YOUR TASKS:
- A) From the editor discussion below, copy the passage that begins at the words "Hi Tamir, are" and ends after the words "back to Atom.".
- B) Answer these questions about the editor discussion below:
(i) According to the comment on a history with text editors, which editor does that commenter always go back to?
(ii) In the path described as a pure Frontend dev, what came directly after Flash?
(iii) Which editor was skipped for its sluggishness?

TEXT:
◇ ◇ ◇ ◇ ◇ ◇ ◇
Hi Tamir, are you using Tabnine locally?
You can register Tabnine hub and enable Tabnine Cloud in your IDE.
I haven't tried it. To me, it's not worth the download; in fact it's not worth anything at all. There are so many good editors around already, why would I want to use a proprietary one? Why would I want to add myself to their stats and encourage anyone else to use a proprietary editor?
Even if I did, I'd end up using it in some kind of Vim-emulation mode, at which point I might as well be using any other editor anyway.
I like the Idea of Sublime from a performance standpoint I just have trouble shelling out all that money for something I'm going to have to configure when I already have everything configured in another text editor.
My history with text editors:
Atom
Of course I've used several others, Text Wrangler, VS Code, Panic's Nova but I always go back to Atom.
My path as a pure Frontend dev was indeed Flash -> Flex Builder (=eclipse) -> Eclipse -> Sublime -> VS Code
Having been working with eclipse on JavaScript Frontend projects, Sublime was a blessing. And I used it for a long time. I actually did buy the license etc- and I don't understand anyone who complains about it, considering what we earn and how we rely on our tools. I skipped Atom for it's sluggishness, but i was amazed by the idea that an Editor itself is just HTML+JS+CSS.
Then came VS Code, and I never looked back.
I do still have sublime installed and use it a lot as a viewer because it is still much faster than vs code. Startup time, and especially of course large files.
Plus it has excellent coloring plugins/viewers for log files, which vs code..well doesn't.
Still, i work using vs code exclusively. I'm looking forward to checking new sublime nonetheless.
◇ ◇ ◇ ◇ ◇ ◇ ◇
SUPPLIED MATERIAL:
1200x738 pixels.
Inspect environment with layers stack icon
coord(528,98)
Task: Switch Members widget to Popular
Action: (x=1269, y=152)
◇ ◇ ◇ ◇ ◇ ◇ ◇
ANSWERS FOR THIS EXERCISE:
- A)
Hi Tamir, are you using Tabnine locally?
You can register Tabnine hub and enable Tabnine Cloud in your IDE.
I haven't tried it. To me, it's not worth the download; in fact it's not worth anything at all. There are so many good editors around already, why would I want to use a proprietary one? Why would I want to add myself to their stats and encourage anyone else to use a proprietary editor?
Even if I did, I'd end up using it in some kind of Vim-emulation mode, at which point I might as well be using any other editor anyway.
I like the Idea of Sublime from a performance standpoint I just have trouble shelling out all that money for something I'm going to have to configure when I already have everything configured in another text editor.
My history with text editors:
Atom
Of course I've used several others, Text Wrangler, VS Code, Panic's Nova but I always go back to Atom.

- B)
(i) Atom
(ii) Flex Builder
(iii) Atom